Hemos escuchado y leído propuestas de todo tipo: desde el economista Roberto Cachanovsky planteando que el que quiera cuidarse se quede en su casa y que quienes no estén preocupados por el Covid 19 puedan disponer libremente de sus movimientos, hasta su colega Miguel Boggiano que vociferaba a los cuatro vientos que sin importar lo que decidiera Alberto Fernández, a partir del 11 de mayo, él de todas maneras saldría a la calle. No son discursos inocentes, claro que no, y encuentran eco seguramente, en no pocos ciudadanos de las grandes ciudades. Pero una cosa es tener cierta empatía con algún tuitero serial y otra muy distinta poner el cuerpo para el escarnio público y para que la salud entre en zona de riesgo.
El elemento fundamental que explica el fracaso de todas estas convocatorias (recordemos que la revolución del barbijo, mutó en cacerolazo histórico) refiere inicialmente a la escasa densidad política de los convocantes. Con el uso y abuso de redes no alcanza para que ciertos hechos se confirmen como relevantes. Se me dirá que han existido otros cacerolazos que han servido como base de cierta sustanciación política o, como en el caso de la supuesta liberación masiva de presos, “se hacen sentir”. Ante esto diré que las diferencias no son menores.

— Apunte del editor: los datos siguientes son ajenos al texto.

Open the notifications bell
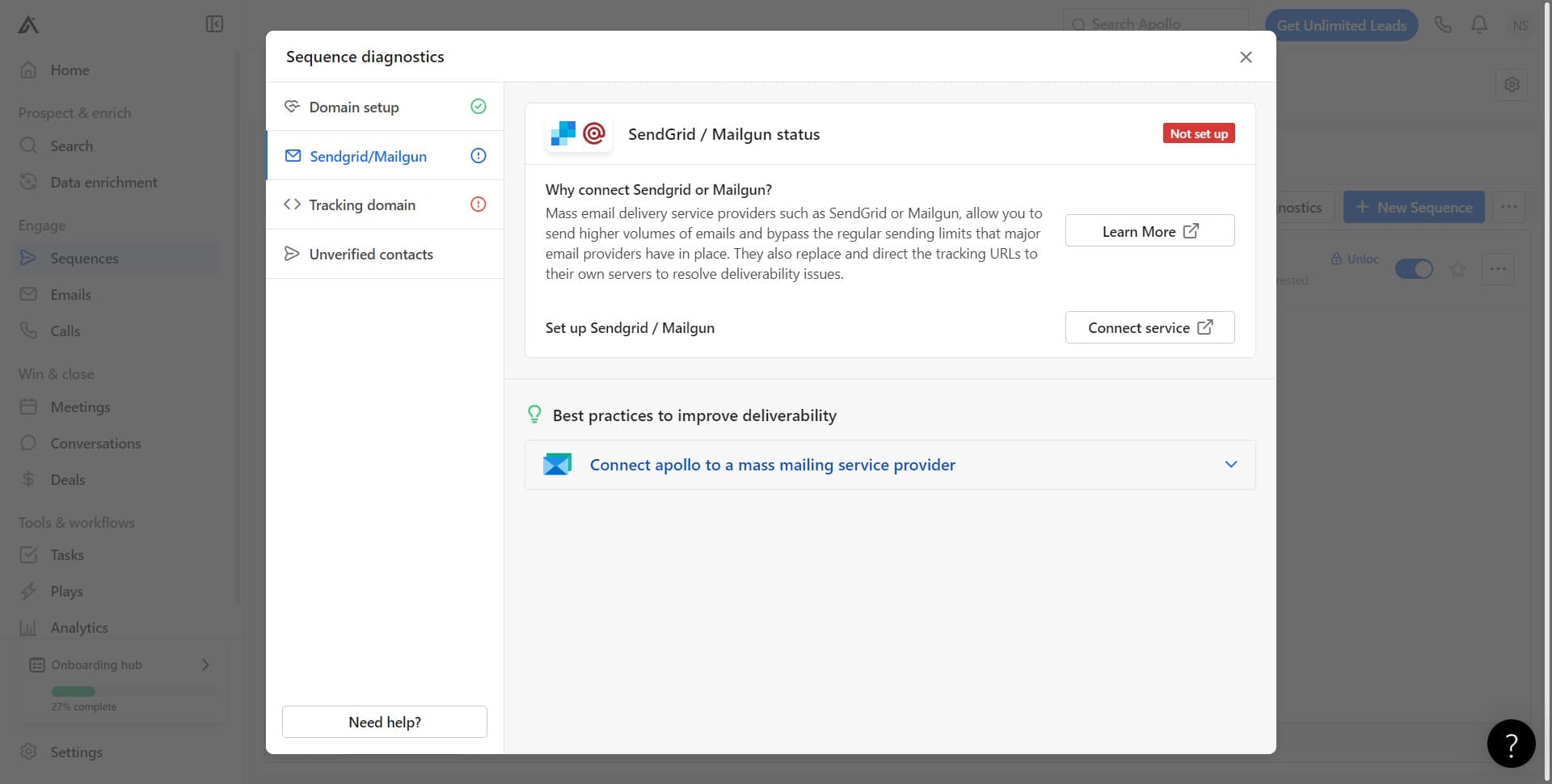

La primera es que el presidente sigue midiendo muy bien en encuestas y la sociedad pondera masivamente de manera positiva lo hecho hasta aquí. Incluso ese feedback con opositores “garpa” positivamente. Pero además, no hay que dejar de tener en cuenta al miedo como factor de disciplinamiento. Nos enfrentamos a un virus del que todavía no sabemos demasiado, según reconocen los propios especialistas. Junto con esto, y como venimos insistiendo desde hace semanas, lo que está a la vista de aquello que sucede en países cercanos, lejanos, liberales, intervencionistas, latinos, anglosajones, nórdicos, orientales o siberianos, es una imagen del cual la gran mayoría del pueblo argentino preferiría no verse reflejada. Puede desconocerse (o no) las razones psicológicas o los intereses de estos personajes que juegan un juego muy peligroso, pero lo cierto es que en una población que se ha acostumbrado a vivir incertidumbres de todo tipo, una tras otra, contar con la sensación de un Estado que la cuida, merece una segunda oportunidad.
No resulta justo que el precio a pagar por los que, nuevamente, se sienten vulnerables, sea poner en riesgo su vida en nombre de una economía que nos salvaría a todos. Falso. Como nos contaba Rotman, allá por los ‘90, siguiendo a la luna no llegaremos lejos. Por eso esta vez, muchos se quedaron en casa.